Catalogue description The Iraq Inquiry: the Official Records of the Public Inquiry

Details of CHIL
Reference: CHIL
Title: The Iraq Inquiry: the Official Records of the Public Inquiry
Description:

Records of the Inquiry into the Iraq conflict (The Iraq Inquiry), also referred to as the Chilcot Inquiry, announced by the Government on 15 June 2009.

The website for the Inquiry: CHIL 1

Video recordings of Public Hearings: CHIL 2

Date: 2009-2016
Held by: The National Archives, Kew
Legal status: Public Record(s)
Language: English
Creator:

The Iraq Inquiry, 2009-2016

Physical description: 2 series
Access conditions: Open unless otherwise stated
Immediate source of acquisition:

Cabinet Office

Administrative / biographical background:

The Prime Minister, Gordon Brown, announced on 15 June 2009 that an Inquiry would be conducted to identify lessons that could be learned from the Iraq conflict.

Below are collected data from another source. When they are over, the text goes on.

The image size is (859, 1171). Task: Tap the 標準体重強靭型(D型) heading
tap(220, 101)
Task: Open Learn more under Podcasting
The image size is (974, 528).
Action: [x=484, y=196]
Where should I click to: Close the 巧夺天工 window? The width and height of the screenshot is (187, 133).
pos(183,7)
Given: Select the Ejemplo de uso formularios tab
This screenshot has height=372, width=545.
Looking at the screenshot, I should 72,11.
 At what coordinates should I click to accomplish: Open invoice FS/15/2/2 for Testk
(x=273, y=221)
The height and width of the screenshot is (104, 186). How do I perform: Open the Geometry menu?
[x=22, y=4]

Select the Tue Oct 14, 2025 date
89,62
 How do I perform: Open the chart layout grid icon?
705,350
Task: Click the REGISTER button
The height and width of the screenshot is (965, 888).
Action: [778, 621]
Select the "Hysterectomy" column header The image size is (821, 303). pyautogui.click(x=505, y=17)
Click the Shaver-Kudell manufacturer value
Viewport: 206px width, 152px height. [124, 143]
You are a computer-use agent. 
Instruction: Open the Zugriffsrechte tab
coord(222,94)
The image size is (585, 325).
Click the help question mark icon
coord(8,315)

The Inquiry, chaired by Sir John Chilcot, was conducted by a committee of Privy Counsellors with a broad term of reference. It considered the period from the summer of 2001 to the end of July 2009, looking at the run-up to the conflict in Iraq, the way decisions were made and actions taken in order to establish what happened and to identify the lessons that could be learned.

The Inquiry took oral evidence over a number of months, with as many hearings as possible held in public. The first round began in autumn 2009 and continued into early 2010. After a break for the general election, the Inquiry resumed its hearings from 18 January to 2 February 2011, with private hearings concluding by the end of May 2011. Written evidence studied by the Inquiry included over 150,000 contemporaneous documents.

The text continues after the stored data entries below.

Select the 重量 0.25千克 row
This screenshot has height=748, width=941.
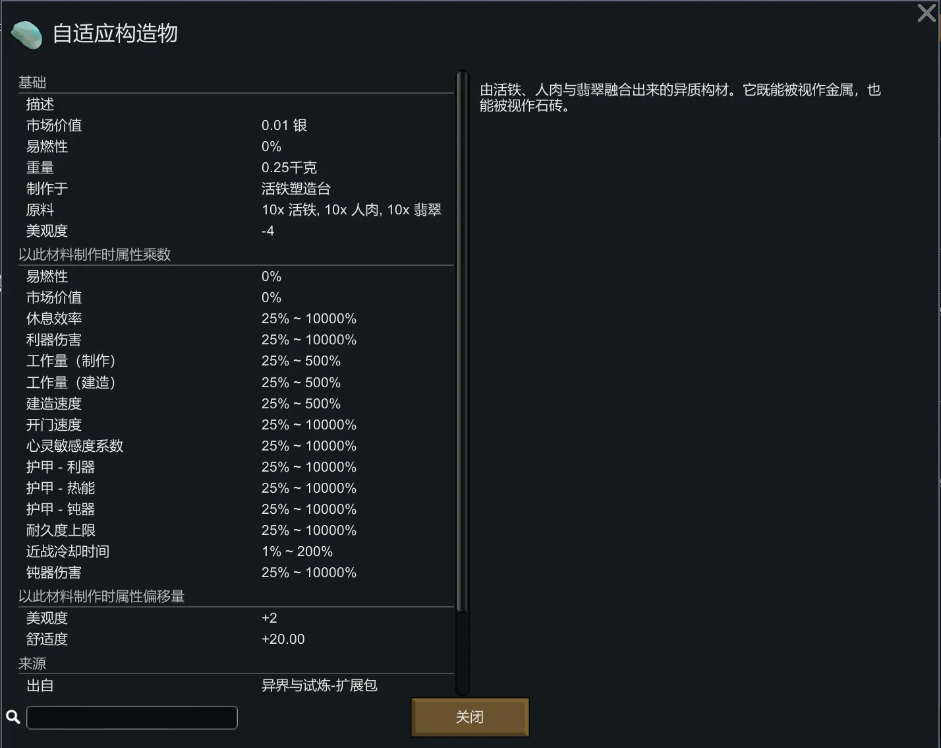236,168
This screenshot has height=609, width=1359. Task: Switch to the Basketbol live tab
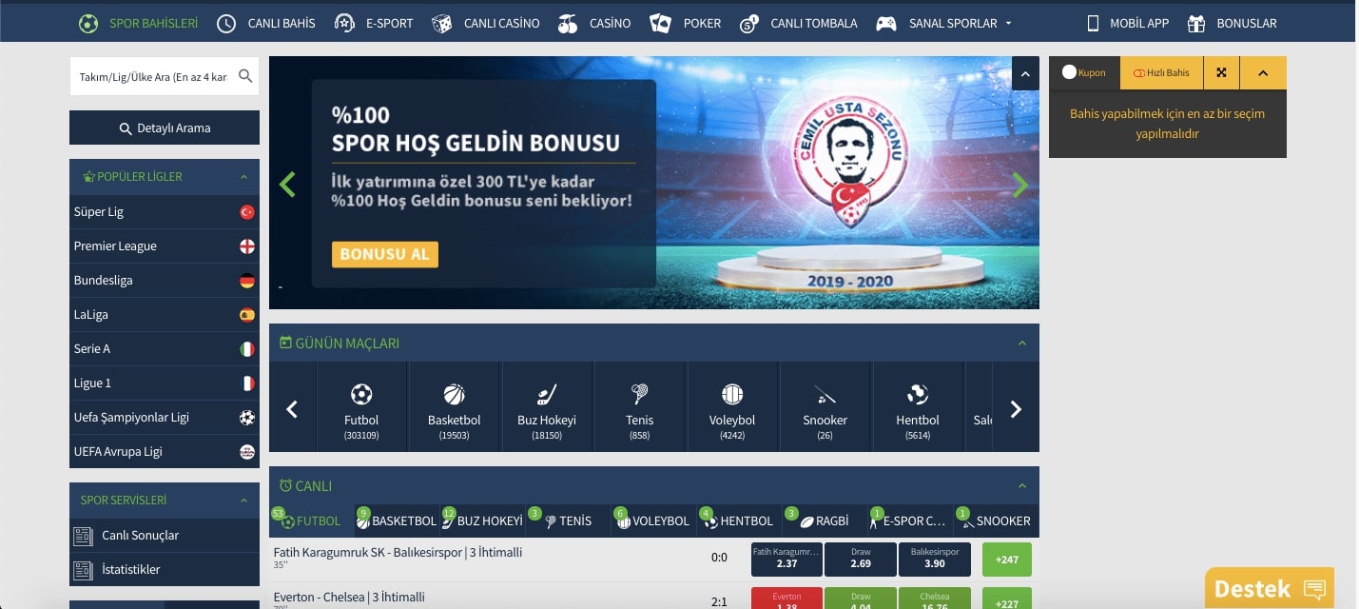[396, 521]
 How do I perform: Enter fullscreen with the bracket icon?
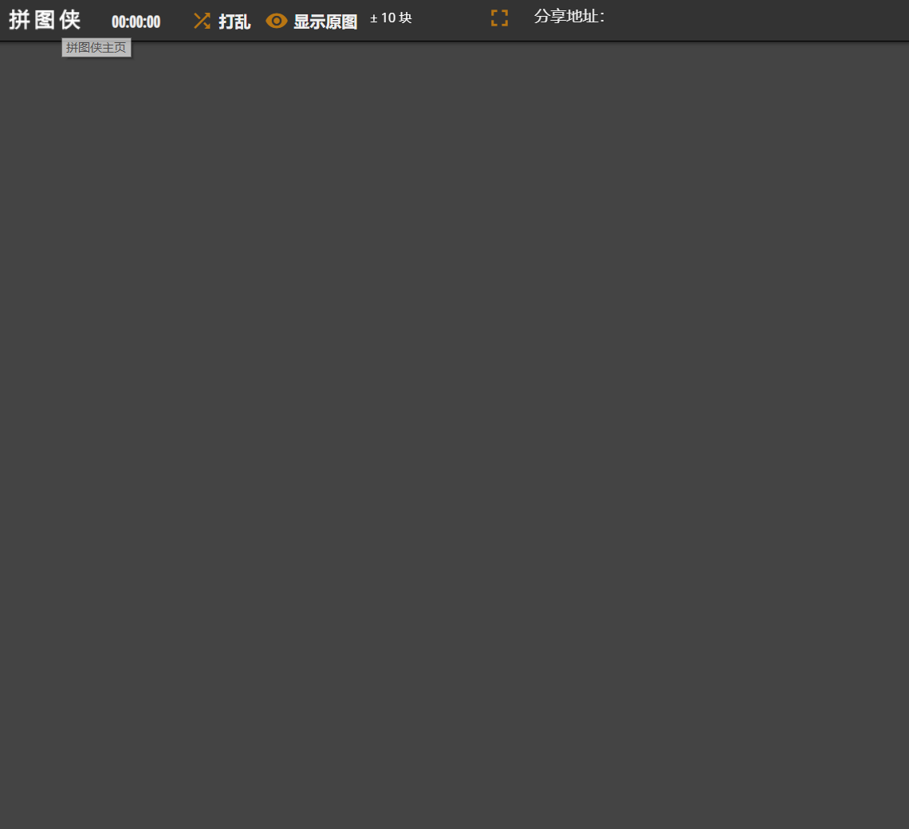(x=499, y=18)
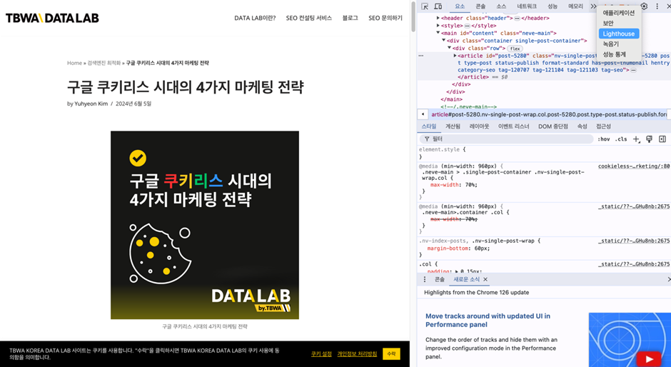Open DevTools settings gear icon
The image size is (671, 367).
point(644,6)
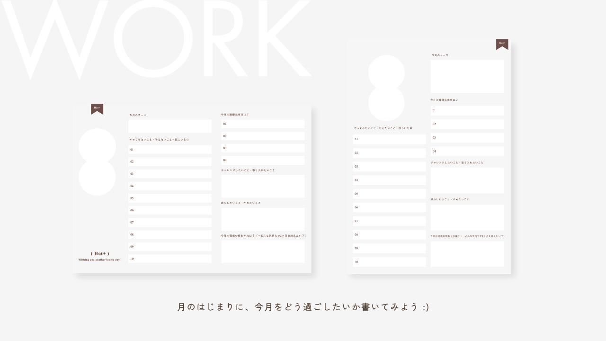Click the large white 8 on the portrait planner
The width and height of the screenshot is (606, 341).
coord(386,88)
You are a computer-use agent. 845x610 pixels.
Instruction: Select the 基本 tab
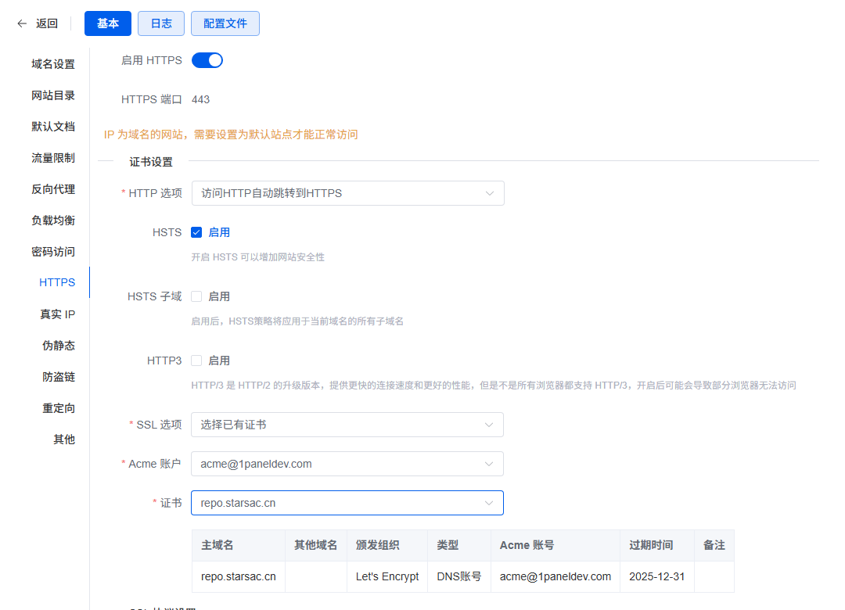(108, 23)
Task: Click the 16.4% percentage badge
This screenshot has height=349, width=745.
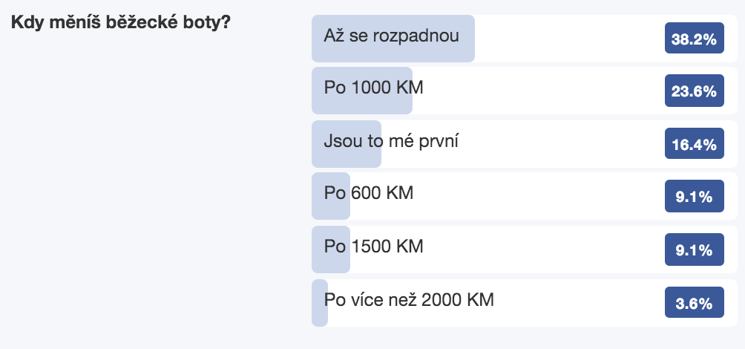Action: [x=694, y=143]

Governments decide the timings of inquiries. UK combat troops withdrew from Iraq in July 2009 and the then Government judged it was the right time to begin an Inquiry.

Sir John and his colleagues were not consulted on the Inquiry's terms of reference before their appointment.

The Secretariat supported the Inquiry Committee Chairman and the other members of the Inquiry in carrying out their tasks. That included a wide range of duties (from logistical arrangements to requesting papers and statements and preparing papers for the Committee's consideration) agreed by the Committee.

The Cabinet Secretary decided to nominate Margaret Aldred as the Secretary to the Iraq Inquiry and agreed the appointment with the Chairman of the Inquiry.

Both the Cabinet Secretary and the Chairman of the Inquiry agreed that the Secretary to the Inquiry should be a senior individual in the civil service ideally with previous involvement in Iraq issues.

The Chairman of the Inquiry was aware of the candidate's role in the Foreign and Defence Policy (formerly the Defence and Overseas) Secretariat in the Cabinet Office from November 2004, when he agreed the appointment. Given the professional standards of the senior civil service, he saw no potential conflict of interest with her appointment as Secretary to the Inquiry that would, in his view, affect the independence of the Inquiry.

The inquiry was published in July 2016 with a public statement by Chilcot.